The General Data Protection Regulation, commonly referred to as GDPR, is privacy legislation that standardizes data privacy laws in the European Union and aims to give individuals more control over their data. Though the legislation went into effect on May 25, 2018, some organizations still struggle to both understand and comply with GDPR and its complexities.
Nearly a year after GDPR went into effect, it still remains to be seen how effective the regulation really is, with various research reports within the industry indicating that many organizations subject to GDPR still fall short when it comes to data management.
GDPR is a complicated regulation, so before practitioners and consumers try to wade through it, they should familiarize themselves with the following basic but important terms.
General Data Protection Regulation: The EU GDPR aims to make businesses more transparent about how they handle the data of individuals — referred to as data subjects — as well as to expand the privacy rights of those data subjects.
The GDPR requirements apply to all the data produced by EU residents and non-citizen residents, whether or not the company collecting the data in question is located within the EU. They also apply to all the people whose data is stored within the EU, whether or not they are actually EU citizens; this could include students, tourists, etc.
A specific mandate of this regulation is that if a company detects a data breach, it must report the breach to its supervising authority within 72 hours. Also, companies subject to GDPR may not legally process any person’s personally identifiable information (PII) unless the data subject gives explicit — and revocable — consent for the company to do so. Companies cannot process PII without meeting at least this one condition, as well as another one of six conditions. Those conditions, as well as further mandates and data subject rights, can be found in this article.
Data breach: A data breach is a confirmed incident in which sensitive, confidential or protected data is accessed or disclosed without authorization. A data breach can be intentional — like when a malicious actor hacks into a network and steals data, for example — or it can be accidental — like when an employee unknowingly brings classified information outside of the workplace.
The EU GDPR mandates that, in addition to reporting breaches to legal authorities within 72 hours, companies that experience any kind of significant data breach have to report it to the affected data subjects “without undue delay” when “the personal data breach is likely to result in a high risk to the rights and freedoms of natural persons.”
Personally identifiable information: Personally identifiable information, or PII, is any data that could be used to identify a specific person. PII can be sensitive or non-sensitive information. Sensitive PII includes biometric data and medical information. Non-sensitive PII includes information that anyone can gather from public records or websites, such as names.
Under GDPR, companies may not legally process any person’s PII without first meeting certain criteria. Also, data subjects can request that their PII — including IP addresses and photos — be erased from a company’s storage.
Data protection officer: A data protection office, or DPO, is an enterprise security position that ensures data management and handling are compliant with GDPR. Beyond GDPR, the DPO is also responsible for a general strategy for data protection. GDPR mandates that every company that handles large amounts of data subjects’ PII must hire a DPO who is an expert in data protection and law.
The right to be forgotten: The right to be forgotten is one of the rights given to data subjects under GDPR. It is the concept that individuals have the civil right to request that personal information be removed from the internet and from companies’ storage. Enterprises doing business in the EU need to address GDPR’s right to erasure clauses or face financial penalties.

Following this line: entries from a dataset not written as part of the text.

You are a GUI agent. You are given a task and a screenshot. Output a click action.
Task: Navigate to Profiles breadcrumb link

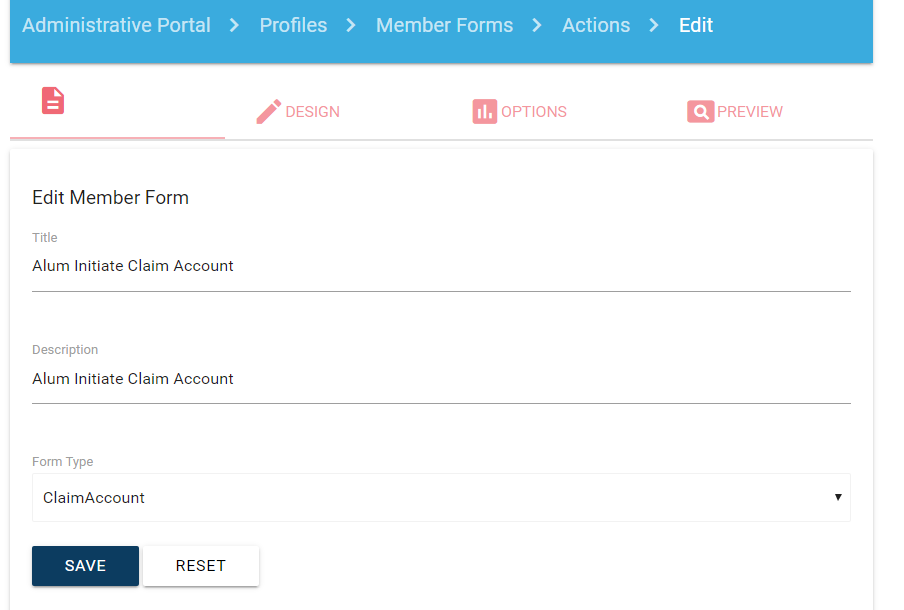coord(293,25)
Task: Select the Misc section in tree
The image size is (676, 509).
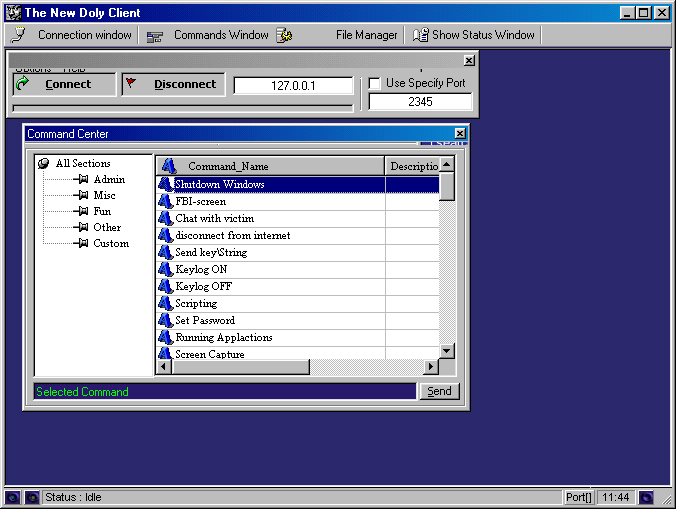Action: pos(104,196)
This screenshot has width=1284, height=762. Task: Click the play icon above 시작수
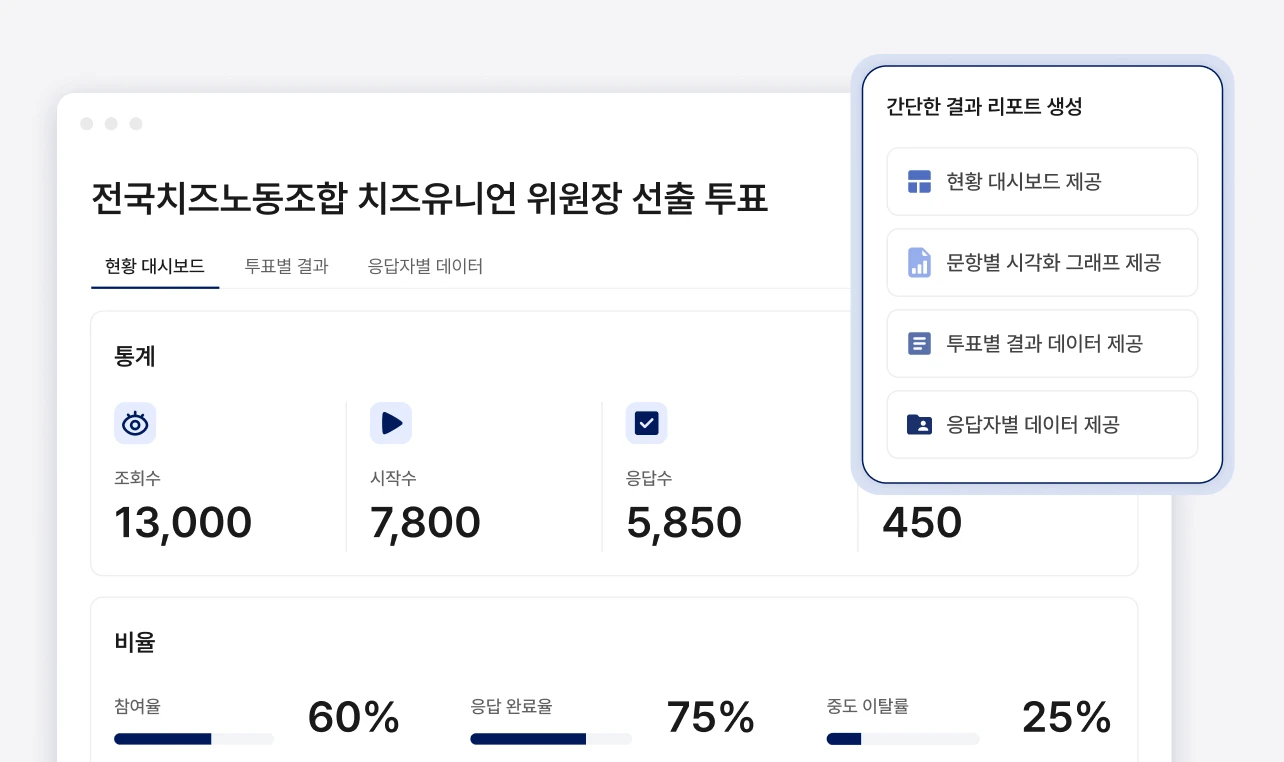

Data Protection Bill of 2017: This is a piece of legislation that replaced the Data Protection Act of 1998 and was designed to balance the privacy needs of U.K. and EU citizens. It is a U.K. version of GDPR, in a sense, as the U.K. plans to withdraw from the EU. Many of the provisions of Data Protection Bill of 2017 are like those of the GDPR, including transparency and requirements for a DPO to oversee how data is handled.
EU Data Protection Directive: Also known as Directive 95/46/EC, this is a regulation adopted in 1995 by the European Union to protect all the personal data collected for or about citizens of the EU, especially as it relates to processing, using or exchanging such data. The Data Protection Directive was superseded by GDPR.